_EXERCISE_:
Please return every line of the records that contains the word "agent".

─── INFORMATION GIVEN ───

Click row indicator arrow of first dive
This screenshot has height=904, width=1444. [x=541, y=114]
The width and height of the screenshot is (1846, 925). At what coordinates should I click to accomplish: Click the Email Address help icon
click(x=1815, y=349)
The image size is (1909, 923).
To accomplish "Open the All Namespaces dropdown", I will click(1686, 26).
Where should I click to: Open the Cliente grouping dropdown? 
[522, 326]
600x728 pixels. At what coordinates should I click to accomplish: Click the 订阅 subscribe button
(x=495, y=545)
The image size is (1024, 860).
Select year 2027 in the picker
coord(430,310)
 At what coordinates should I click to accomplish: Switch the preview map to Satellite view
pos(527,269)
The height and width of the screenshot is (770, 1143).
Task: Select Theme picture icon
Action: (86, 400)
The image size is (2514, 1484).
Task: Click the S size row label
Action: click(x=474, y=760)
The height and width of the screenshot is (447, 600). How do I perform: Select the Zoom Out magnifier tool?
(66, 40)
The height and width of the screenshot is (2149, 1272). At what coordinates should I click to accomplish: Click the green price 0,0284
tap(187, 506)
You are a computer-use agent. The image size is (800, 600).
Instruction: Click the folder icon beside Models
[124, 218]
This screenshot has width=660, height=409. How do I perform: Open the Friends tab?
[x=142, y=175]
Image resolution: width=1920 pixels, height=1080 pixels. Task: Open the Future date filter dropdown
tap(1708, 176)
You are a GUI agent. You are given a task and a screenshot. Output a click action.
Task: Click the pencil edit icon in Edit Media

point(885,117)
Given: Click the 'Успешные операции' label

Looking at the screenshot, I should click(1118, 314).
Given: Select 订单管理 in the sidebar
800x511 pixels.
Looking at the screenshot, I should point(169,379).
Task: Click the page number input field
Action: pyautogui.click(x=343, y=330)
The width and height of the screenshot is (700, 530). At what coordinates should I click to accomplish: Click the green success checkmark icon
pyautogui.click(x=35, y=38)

───

_EXERCISE SOLUTION_:
You are a computer-use agent. The image size is (800, 600).
You are a GUI agent. You are given a task and a screenshot. Output a click action.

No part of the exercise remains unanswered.